Man better be meek and humble involving the great unfathomable Being in the equation of life. God is a consuming fire and God can’t be mocked. Heaven is His throne and earth is His footstool. “O generation of vipers, how can ye, being evil, speak good things? For out of the abundance of the heart, the mouth speaketh.” –Matthew 12:34
Alas, innocent Pacquiao was at the receiving end owing to the spoken bane.
Ariza is an evolved mammal of ironies who makes declarations that produce battle of words. A year since he was up the pole to belittle God and Marquez, Pacquiao’s false prophet now fears Marquez more than God just as he revealed his inmost sentiment during an interview by Boxing Scene a couple of months back: “I’m dreading it,” he quivered (referring to Pacquiao facing Marquez for the fourth time).
After being irreverent to the Almighty King of kings, Ariza then dreads a fellow mortal called “Dinamita.” Thus the prodigal trainer should set about regaining his senses to go back “home” before it’s late for Pacquiao, so he will not have to panic and won’t do his job for his pupil out of fear a “ghost” or out of a “confidence” that is out of place.
Ariza is the root cause of everything that went wrong for Pacquiao in the trilogy. May he be rendered irrelevant in the forthcoming quadrilogy. Ariza must be eternally grateful because he is privileged enough to be blessed being in the Team Pacquiao by the grace of Him whom He lampooned.

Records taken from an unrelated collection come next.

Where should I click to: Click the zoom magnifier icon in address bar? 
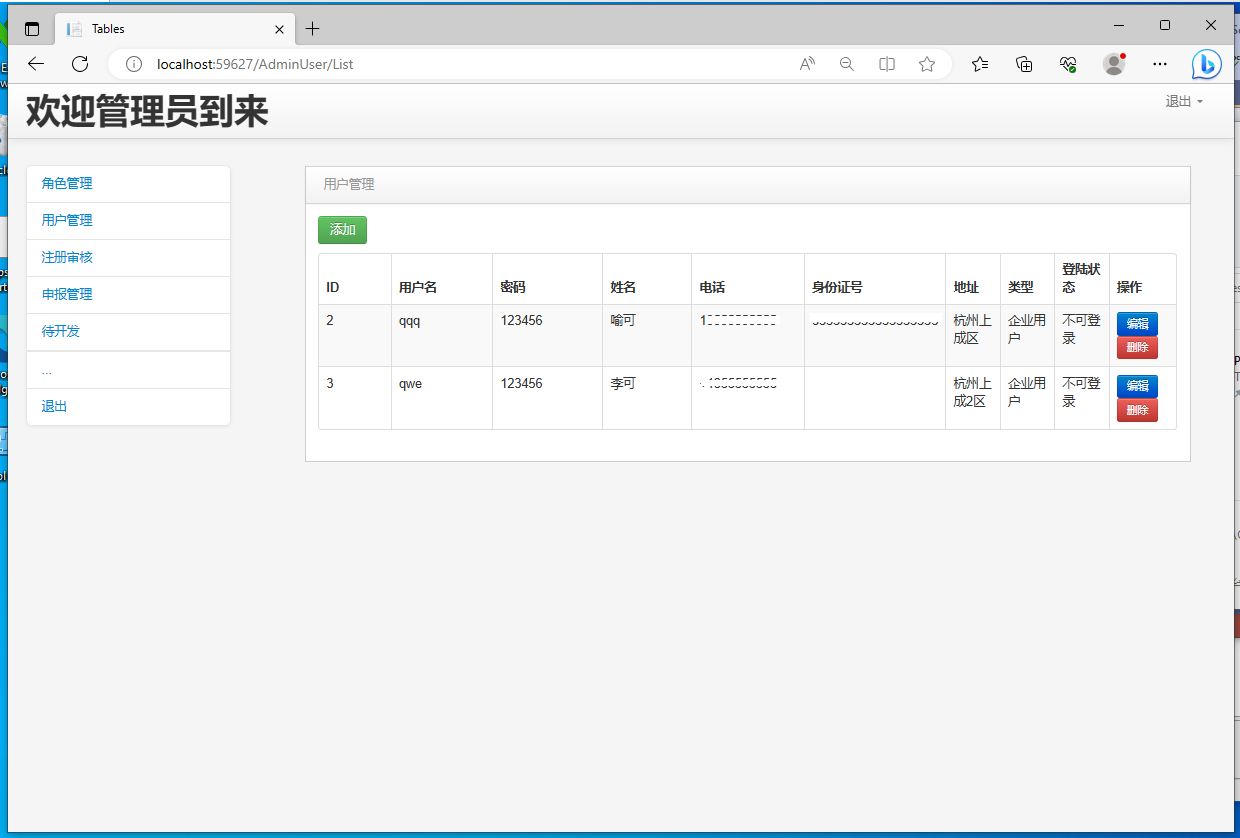[847, 64]
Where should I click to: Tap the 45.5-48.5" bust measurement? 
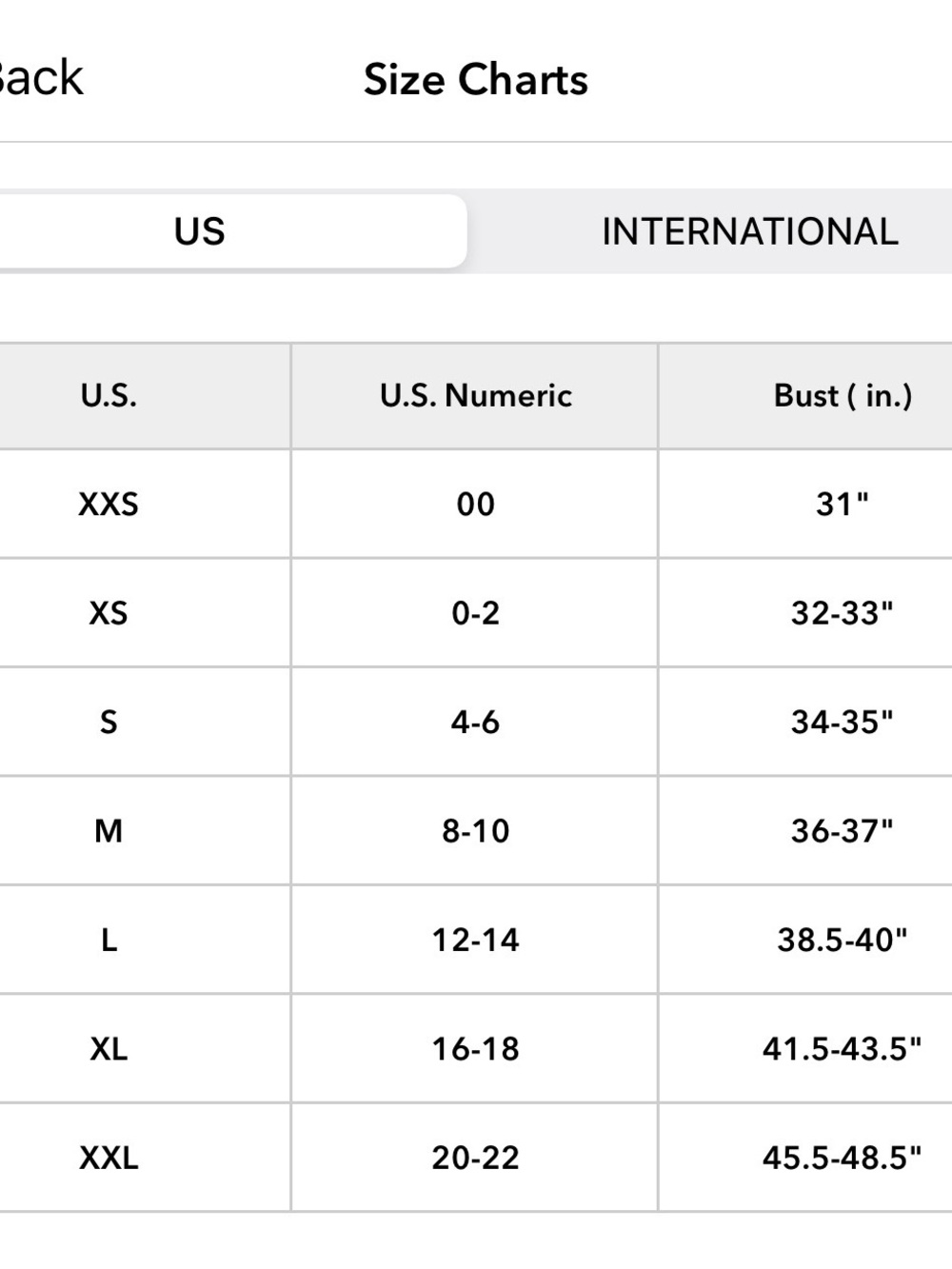(x=843, y=1158)
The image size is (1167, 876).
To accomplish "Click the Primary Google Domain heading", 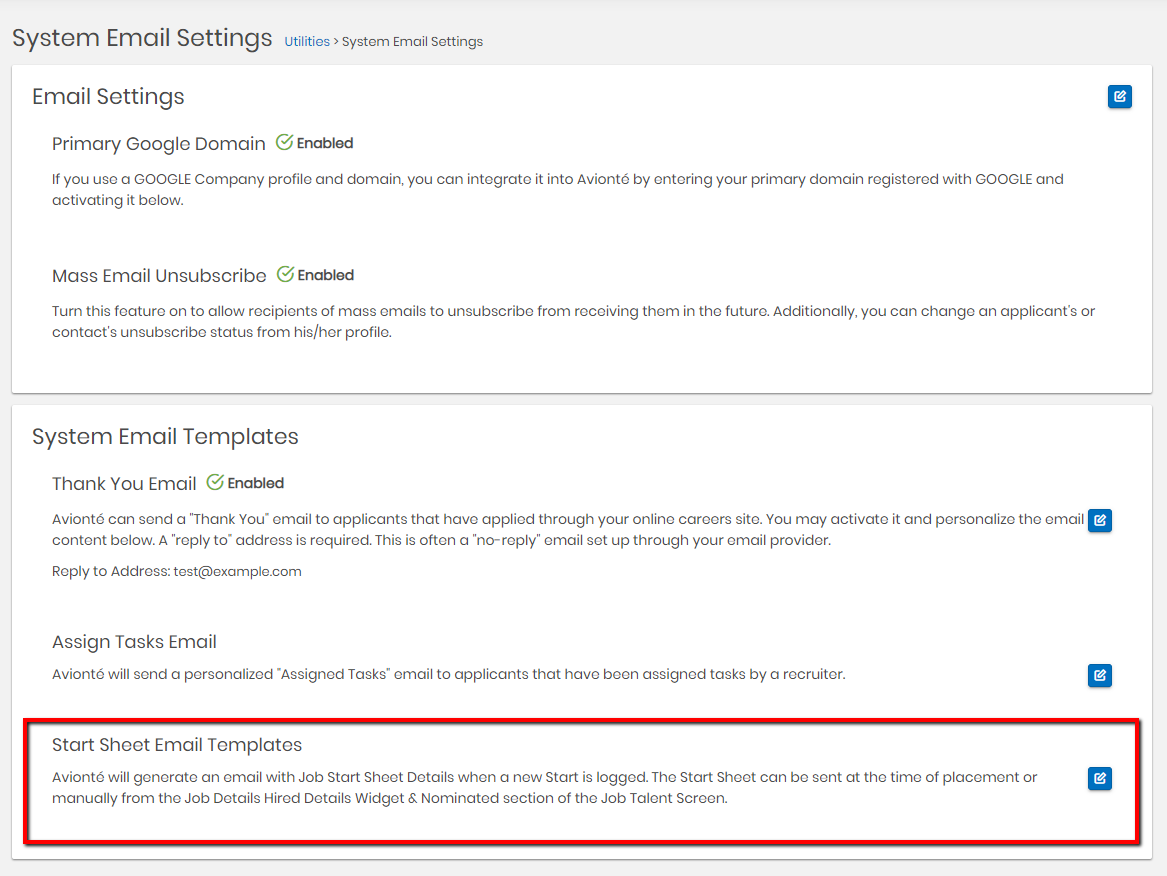I will tap(159, 144).
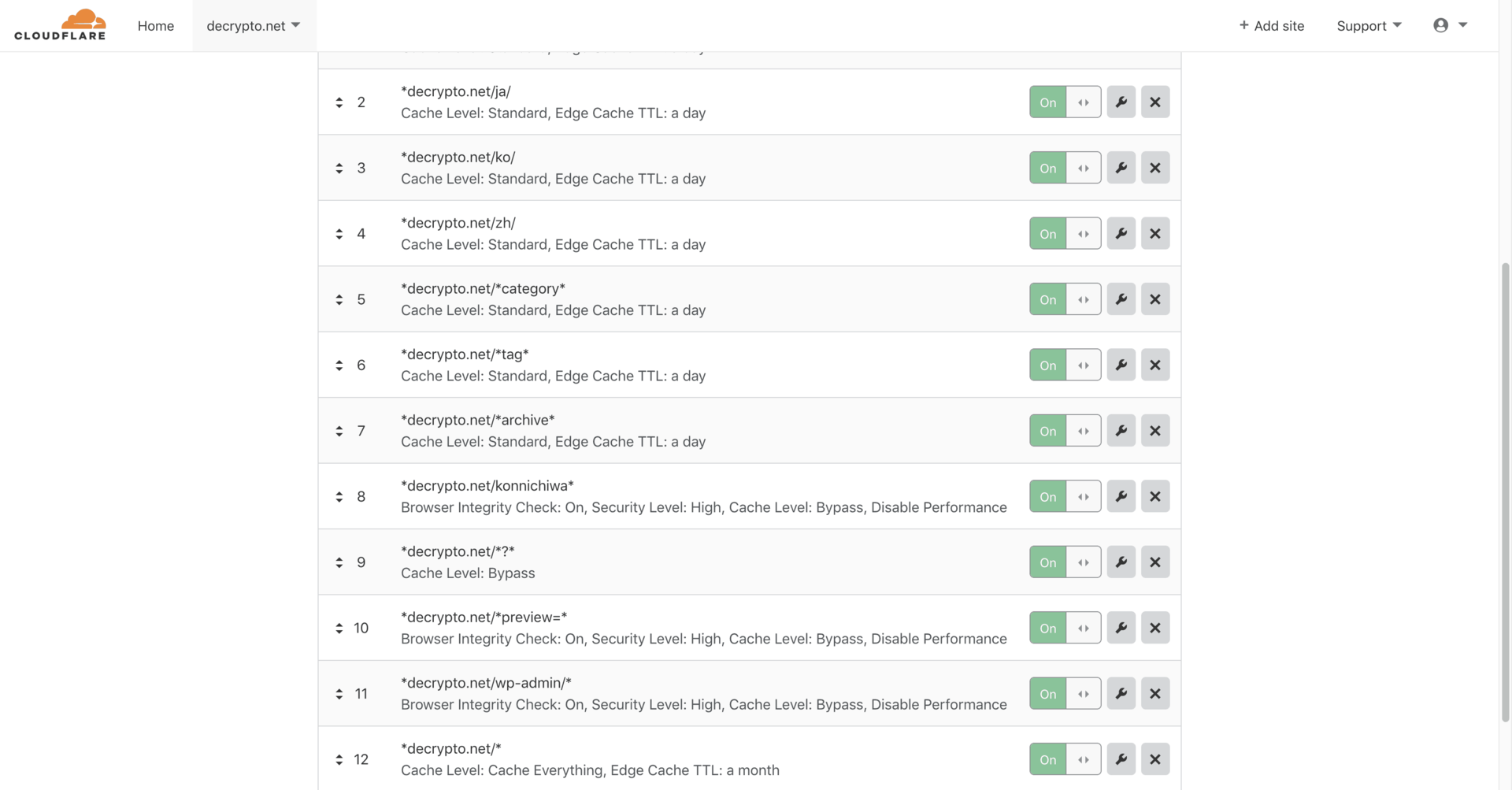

But “godly” Ariza remaining in the Pacquiao camp thus far would do no good to the Fighter of the Decade in the Pacquiao-Marquez IV and the future Pacquiao fights unless he makes a turnaround move and acknowledges the sovereign Supreme God to be supreme in the affairs of man, not to mention his job of preparing Pacquiao for a fight in order to win, or lose.
No man has yet gotten rid of his shadow by turning his back on the light.
Ariza doesn’t seem like he is full of himself, but he actually is. He should wake up to the fact that nobody is indispensable in Pacquiao’s team, and he’s not an exception. Ariza did not make Pacquiao. Pacquiao made Ariza. The proud “strength and conditioning” drill master should take off his shades and instead provide himself an eyeglass for a 20/20 vision.
It is never fitting to ascribe honor to a person who ascribes honor to himself.
On Dinamita’s show of bigness in body physique during his media day in Mexico City few days ago, Ariza reportedly commented upon seeing the “impressive” photos of Marquez as he was probably carried away by ego and his dread of a “ghost”: “That’s what happens when you listen to your strength and conditioning coach.”
The allusion certainly put Pacquiao in bad light. As if boxing is body-building, Ariza found a way to publicly castigate his boss by uttering those words, subtly suggesting that much of the credit should go to him if Pacquiao wins with big gym muscles.
Ariza wants glory for himself, but his claims attempt only to prove that he had contributed nothing substantial in the Manny Pacquiao phenomenon since he assumed the role of strength and conditioning coach if building muscles has been his ultimate goal.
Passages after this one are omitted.